Transformers para o resgate?

Um motivo para estar otimista sobre finalmente quebrar o bom senso da máquina é o recente desenvolvimento de um tipo de IA avançada de aprendizagem profunda chamada transformadores. Os transformadores são capazes de modelar a linguagem natural de uma maneira poderosa e, com alguns ajustes, são capazes de responder a perguntas simples de senso comum. Responder a perguntas de senso comum é um primeiro passo essencial para a construção de chatbots que podem conversar de maneira humana.
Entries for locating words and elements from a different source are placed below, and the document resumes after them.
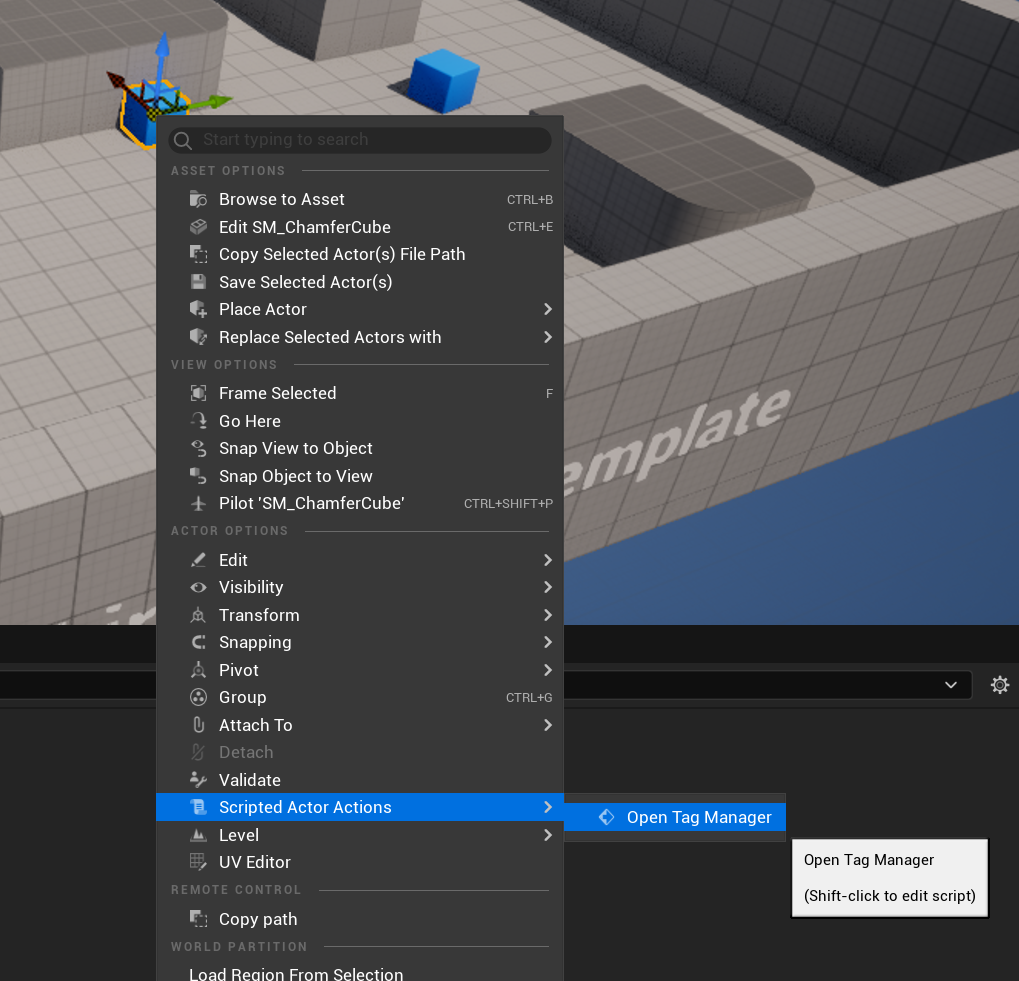Click the Open Tag Manager blueprint icon

pyautogui.click(x=606, y=817)
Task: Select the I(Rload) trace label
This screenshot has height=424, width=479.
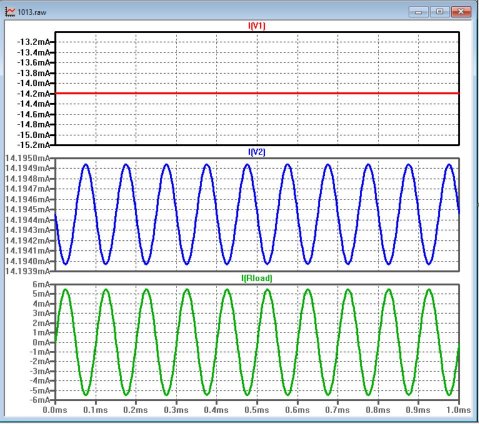Action: [x=257, y=278]
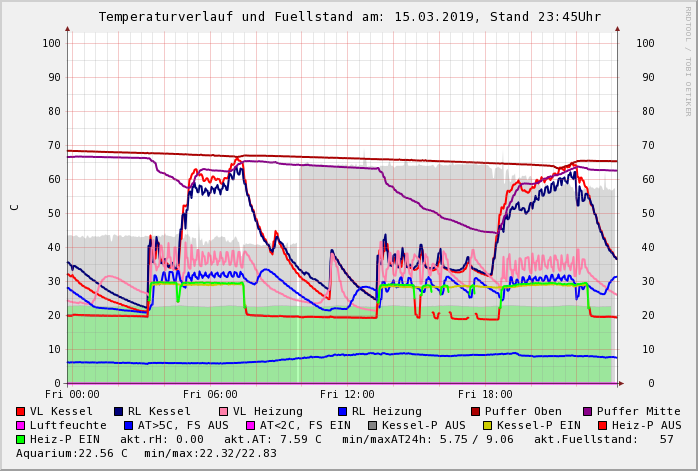Click the purple Puffer Mitte legend swatch

(x=587, y=411)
Nos últimos anos, um prolífico corpo de pesquisas foi publicado sobre transformadores, com aplicações diretas ao raciocínio do senso comum. Esse rápido progresso como comunidade forçou os pesquisadores da área a enfrentar duas questões relacionadas na fronteira da ciência e da filosofia: o que é o bom senso? E como podemos ter certeza de que uma IA tem bom senso ou não?
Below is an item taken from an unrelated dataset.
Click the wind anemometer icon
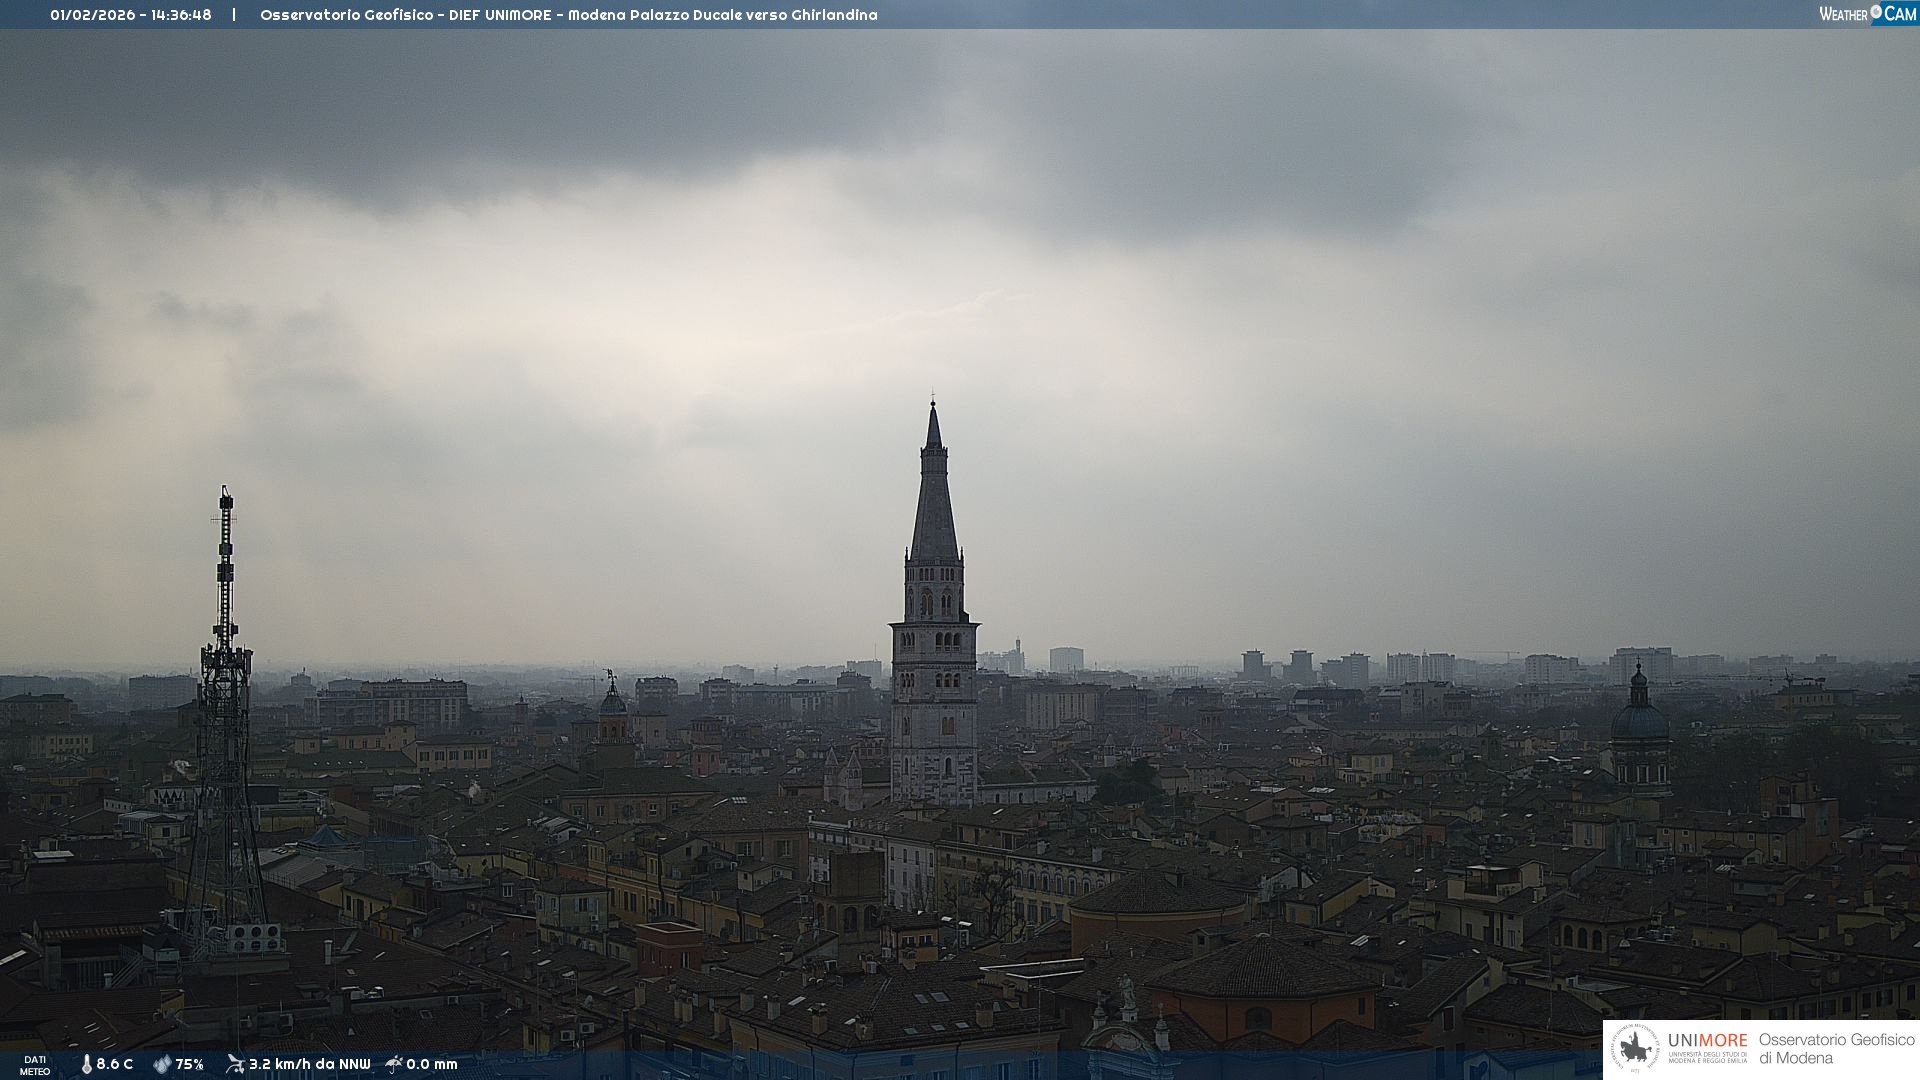1920x1080 pixels. (235, 1064)
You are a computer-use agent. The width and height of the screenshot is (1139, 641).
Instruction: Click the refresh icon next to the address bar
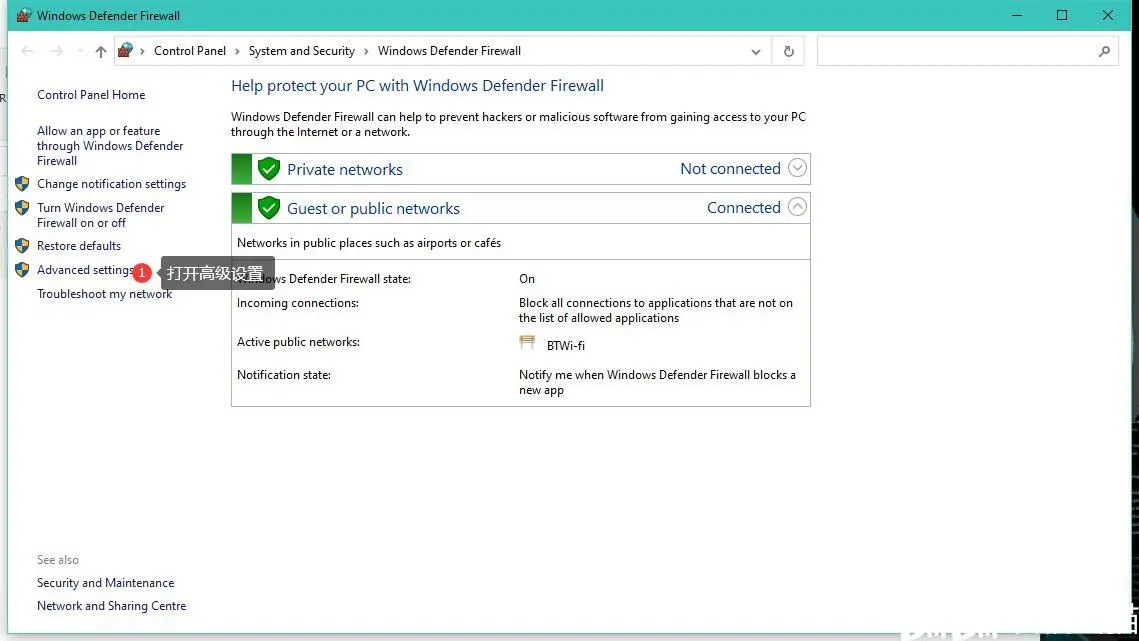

Para responder à primeira pergunta, os pesquisadores dividem o senso comum em diferentes categorias, incluindo sociologia do senso comum, psicologia e conhecimento prévio. Os autores de um livro recente argumentam que os pesquisadores podem ir muito mais longe, dividindo essas categorias em 48 áreas de granulação fina, como planejamento, detecção de ameaças e emoções.

No entanto, nem sempre está claro como essas áreas podem ser separadas de maneira limpa. Em nosso artigo recente, experimentos sugeriram que uma resposta clara à primeira pergunta pode ser problemática. Até mesmo anotadores humanos especializados – pessoas que analisam texto e categorizam seus componentes – dentro de nosso grupo discordaram sobre quais aspectos do bom senso se aplicavam a uma frase específica. Os anotadores concordaram em categorias relativamente concretas como tempo e espaço, mas discordaram em conceitos mais abstratos.
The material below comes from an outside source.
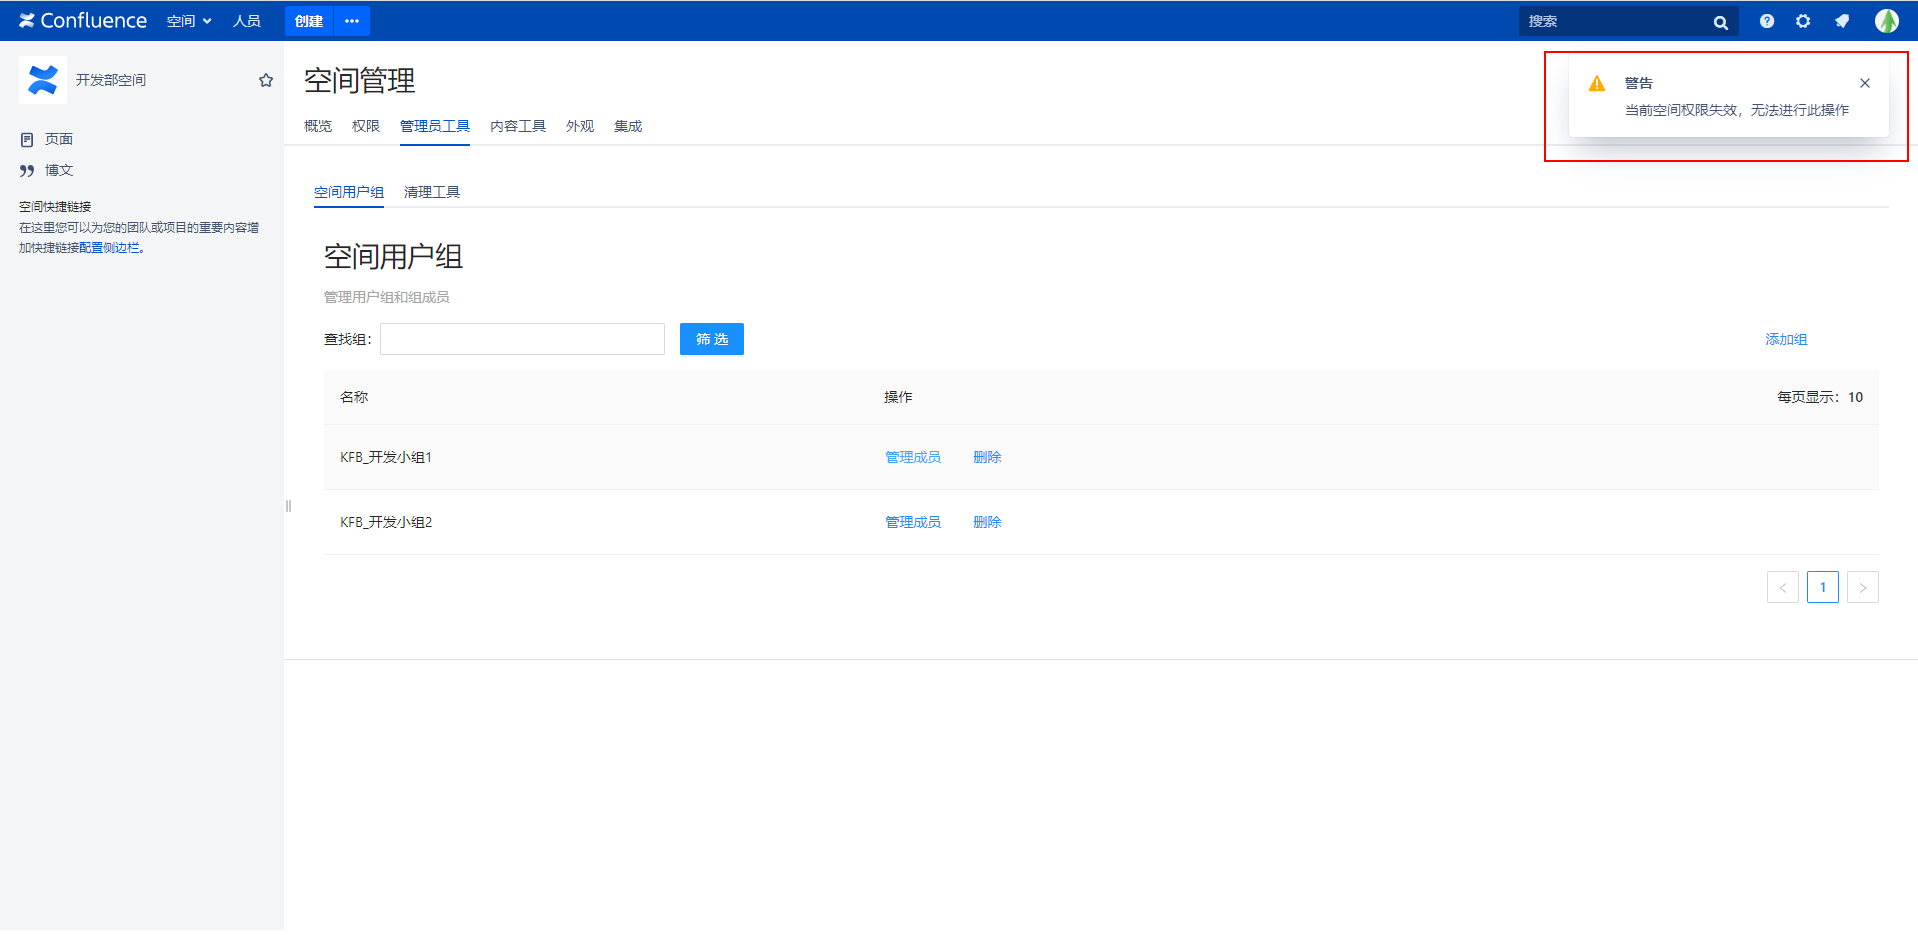
Task: Delete the KFB_开发小组2 group
Action: [986, 522]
Reconhecendo o bom senso da IA

Mesmo que você aceite que alguma sobreposição e ambigüidade nas teorias do senso comum são inevitáveis, os pesquisadores podem realmente ter certeza de que uma IA tem bom senso? Freqüentemente fazemos perguntas às máquinas para avaliar seu bom senso, mas os humanos navegam na vida diária de maneiras muito mais interessantes. As pessoas empregam uma variedade de habilidades, aprimoradas pela evolução, incluindo a capacidade de reconhecer causa e efeito básicos, resolução criativa de problemas, estimativas, planejamento e habilidades sociais essenciais, como conversação e negociação. Por mais longa e incompleta que esta lista possa ser, uma IA não deve alcançar menos do que isso antes que seus criadores possam declarar a vitória na pesquisa do senso comum da máquina.

Já está ficando dolorosamente claro que até mesmo a pesquisa em transformadores está gerando retornos decrescentes. Os transformadores estão ficando maiores e mais famintos por energia. Um transformador recente desenvolvido pelo gigante do mecanismo de busca chinês Baidu tem vários bilhões de parâmetros. É preciso uma enorme quantidade de dados para treinar com eficácia. No entanto, até agora ele se mostrou incapaz de compreender as nuances do bom senso humano.

Mesmo os pioneiros do aprendizado profundo parecem pensar que uma nova pesquisa fundamental pode ser necessária antes que as redes neurais de hoje sejam capazes de dar esse salto. Dependendo do sucesso dessa nova linha de pesquisa, não há como dizer se o bom senso das máquinas ainda está em cinco ou 50 anos.